# DataCreation

In this notebook, we construct a bank statement for a given fiscal year.

In [None]:
import pandas as pd
import numpy as np
import numpy.random as npr

We set up two dictionaries. One for regular payments and one for expenses that occur (relatively) unscheduled. The first kind is characterized simply by its amount while the second kind is associated with a tuple of three values that represent the probability of the expense occuring, and the average value and standard deviation for the amount spent. 

In [None]:
regular = {}
regular["Rent"] = 1000
regular["Car Loan"] = 250
regular["Insurances"] = 30
regular["Phone"] = 60

random = {}
random["CoffeeBrothers"] = (6./7, 2., 0.1)
random["BeansBeansBeans"] = (3./7, 2.2, 0.3)
random["Who likes dough?"] = (2./30, 5., 3.)
random["BestBakers"] = (5./30, 3, 2)
random["Cuisine Francaise"] = (2./50, 100, 10)
random["Best Burgers"] = (1./50, 7, 2)
random["Gimme Gyros"] = (1./50, 4, 1)
random["Bernhard Bratwurst"] = (3./50, 2, 0.05)
random["Trattoria Accento"] = (1./40, 15, 1)
random["Convencience"] = (1./20, 7., 2)
random["Plumber"] = (1./300, 70, 30)
random["DIY Furniture"] = (5./300, 150, 20)
random["Electrobuddy"] = (1./100, 500, 15)
random["Farmer's Market"] = (1./7, 25, 1)
random["Franny's Fantastic Food"] = (1./7, 60, 4)
random["Super Foods Market"] = (1./4, 60, 3)
random["Gas"] = (1./8, 65, 1)
random["Clothes left and right"] = (1./30, 45, 5)

messages = ["Thank you for your purchase", "See you soon!", "We value your business", "Always a good choice", ""]

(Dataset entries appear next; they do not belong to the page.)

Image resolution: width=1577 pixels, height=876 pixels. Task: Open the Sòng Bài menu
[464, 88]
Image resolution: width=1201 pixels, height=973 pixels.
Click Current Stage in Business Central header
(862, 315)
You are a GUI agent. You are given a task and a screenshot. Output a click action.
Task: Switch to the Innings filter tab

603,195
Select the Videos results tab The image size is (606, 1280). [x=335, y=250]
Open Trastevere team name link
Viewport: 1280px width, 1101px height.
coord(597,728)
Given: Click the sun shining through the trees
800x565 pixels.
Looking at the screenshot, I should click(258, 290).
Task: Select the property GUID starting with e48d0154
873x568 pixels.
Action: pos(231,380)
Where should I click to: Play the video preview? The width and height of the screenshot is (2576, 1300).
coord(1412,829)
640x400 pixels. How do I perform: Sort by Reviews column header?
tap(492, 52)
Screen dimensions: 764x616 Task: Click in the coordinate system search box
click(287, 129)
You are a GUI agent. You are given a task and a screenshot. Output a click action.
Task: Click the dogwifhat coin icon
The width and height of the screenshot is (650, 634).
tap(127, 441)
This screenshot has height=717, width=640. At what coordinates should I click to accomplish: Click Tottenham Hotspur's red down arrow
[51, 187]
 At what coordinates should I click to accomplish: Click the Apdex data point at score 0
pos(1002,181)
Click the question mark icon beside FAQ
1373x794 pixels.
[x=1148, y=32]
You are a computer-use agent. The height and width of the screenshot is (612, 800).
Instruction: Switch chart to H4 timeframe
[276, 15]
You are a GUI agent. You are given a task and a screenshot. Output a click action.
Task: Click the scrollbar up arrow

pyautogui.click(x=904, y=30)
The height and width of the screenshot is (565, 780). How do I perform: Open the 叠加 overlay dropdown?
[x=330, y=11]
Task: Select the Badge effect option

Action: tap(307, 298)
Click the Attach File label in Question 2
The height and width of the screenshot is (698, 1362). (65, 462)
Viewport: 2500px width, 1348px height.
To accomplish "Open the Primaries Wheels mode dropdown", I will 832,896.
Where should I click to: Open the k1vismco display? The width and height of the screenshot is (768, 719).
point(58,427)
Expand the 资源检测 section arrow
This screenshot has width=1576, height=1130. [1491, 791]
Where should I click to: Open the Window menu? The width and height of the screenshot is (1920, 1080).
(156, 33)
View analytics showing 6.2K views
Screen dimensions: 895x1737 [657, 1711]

The data frame is constructed by providing column names and a preliminary length that equals the number of regular payments times 12 - one for each month. This is strictly not necessary but allows pandas to allocate some memory beforehand. Again, this would be more important for larger datasets where adding data row by row might become prohibitively expensive.

In [None]:
bank_account = pd.DataFrame(columns=["Date", "Recipient", "Subject", "ID", "Amount"], index=range(12 * len(regular)))

frst_day = pd.datetime(2015, 1, 1)
last_day = pd.datetime(2017, 7, 31)

r_idx = 0
for d in pd.date_range(frst_day, last_day, freq="MS"):
    for name, amount in regular.items():
        entry = [d, name, "", "", -amount]
        bank_account.loc[r_idx, :] = entry
        r_idx += 1        

For the random entries, we first construct a range of all days in a given year. Using numpys random number generators, we check for each day whether a purchase should have happened. For those that did, we also choose a random message and a random ID. The data is then compiled in a separate dataframe that shows you how to construct a dataframe from a dictionary and then appended to the overall frame.

In [None]:
days = pd.date_range(frst_day, last_day, freq="1d")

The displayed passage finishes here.